## WHAT THE TASK REQUIRES
Count the lines in the rows below that contain the string "width", and give only the number.

__________________________________________________

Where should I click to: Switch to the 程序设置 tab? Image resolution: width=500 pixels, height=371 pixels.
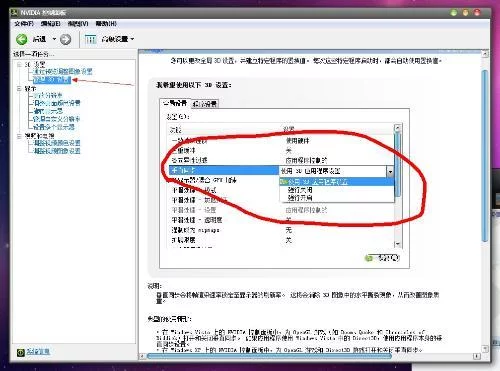(x=205, y=104)
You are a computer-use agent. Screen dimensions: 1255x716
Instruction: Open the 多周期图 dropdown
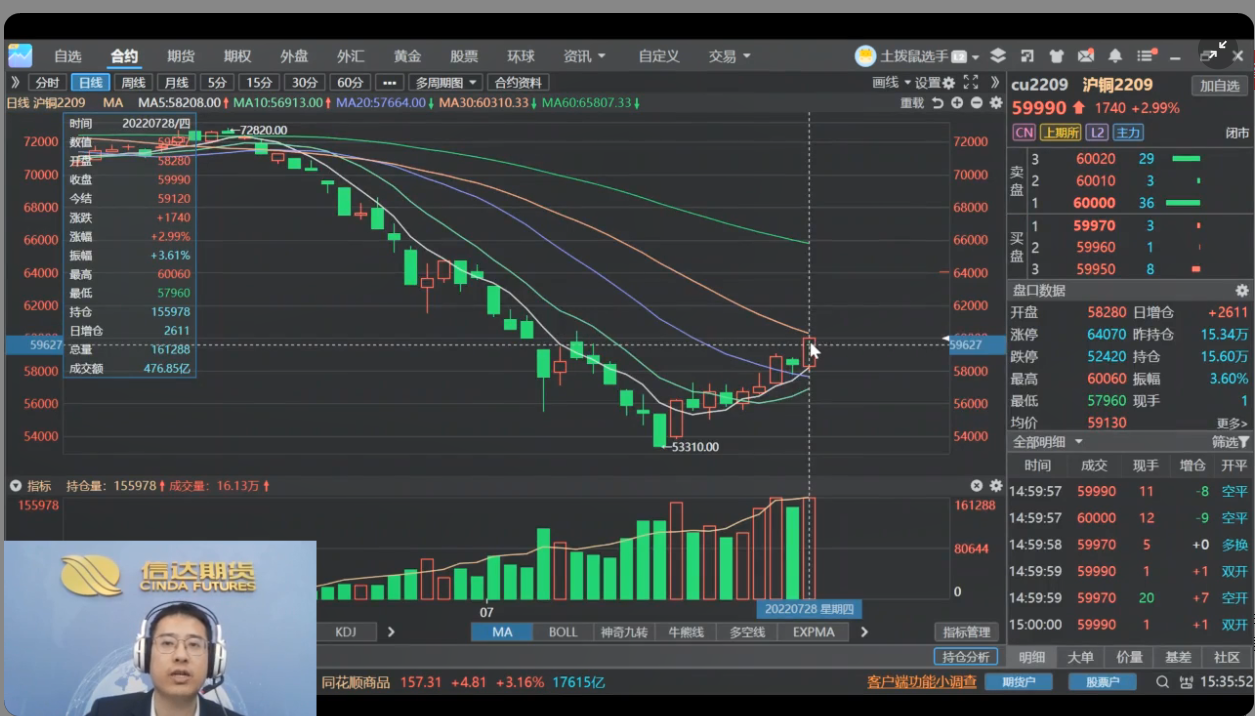(445, 82)
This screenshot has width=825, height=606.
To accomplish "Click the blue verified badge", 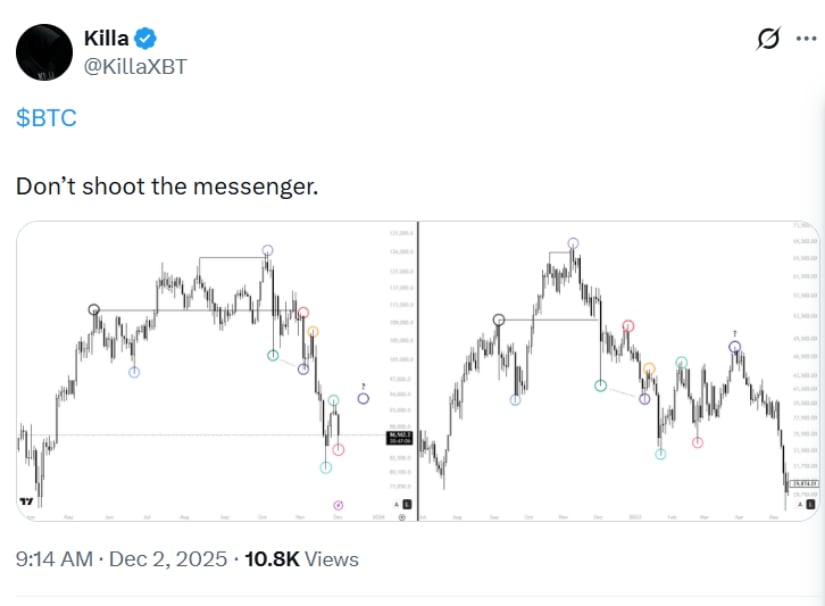I will click(147, 39).
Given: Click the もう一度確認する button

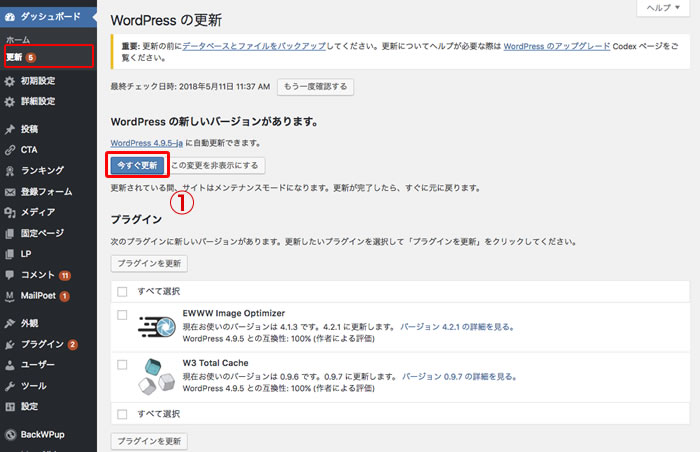Looking at the screenshot, I should pos(314,87).
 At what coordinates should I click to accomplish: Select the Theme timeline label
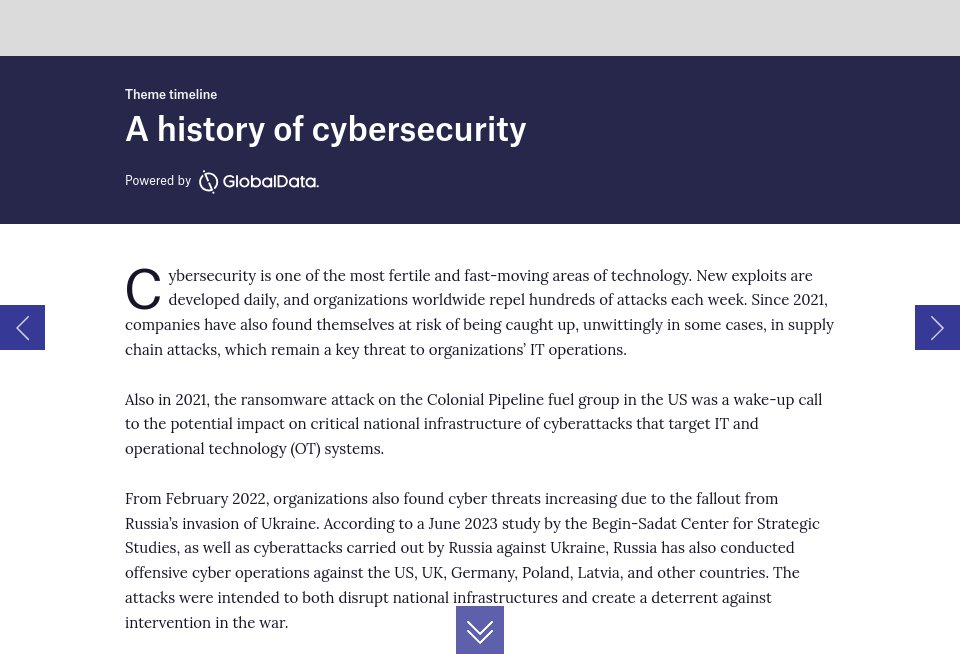171,94
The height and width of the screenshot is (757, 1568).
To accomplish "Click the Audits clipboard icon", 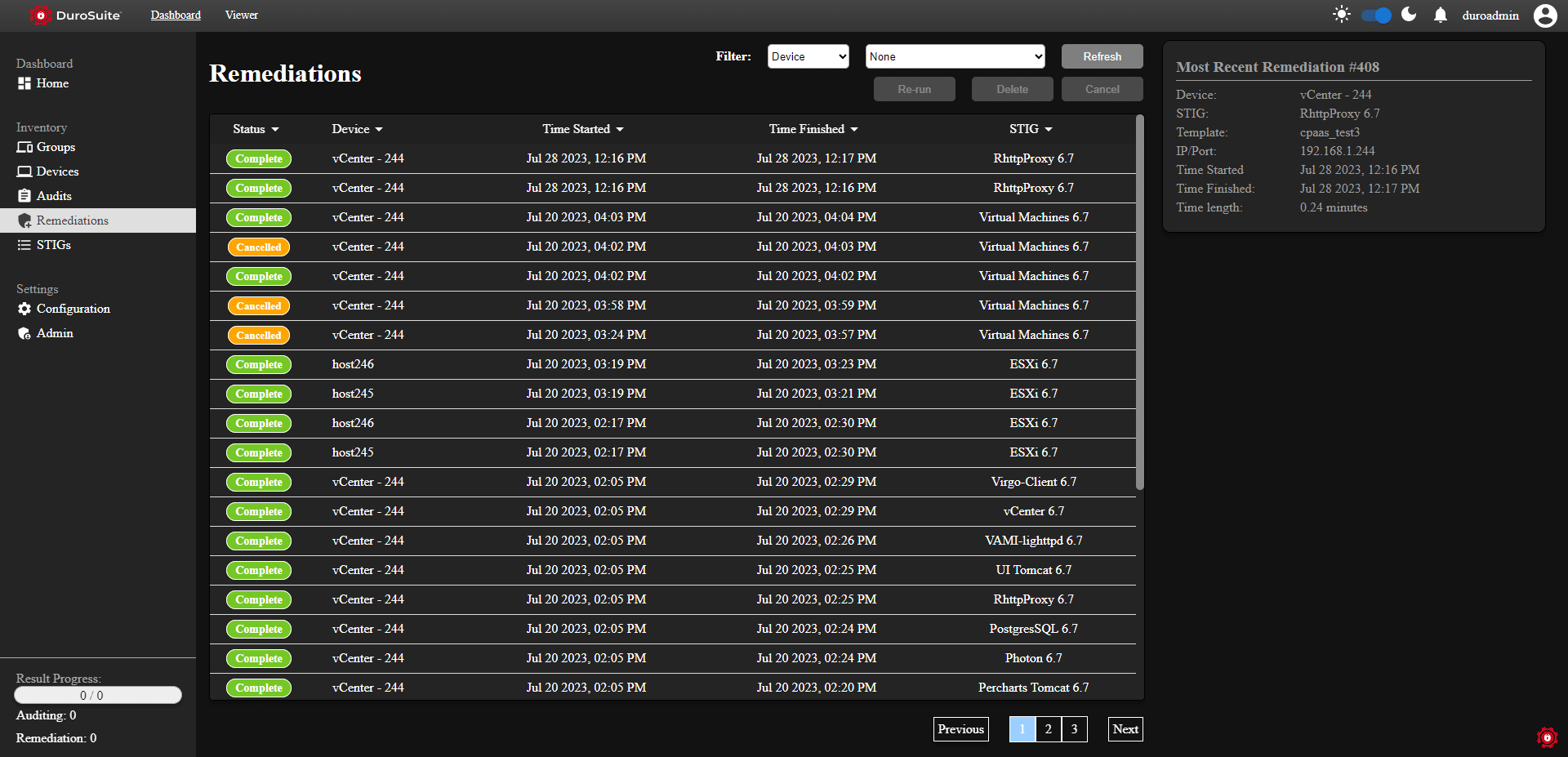I will pos(24,196).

__________________________________________________

## REPLY TO THE EXERCISE
3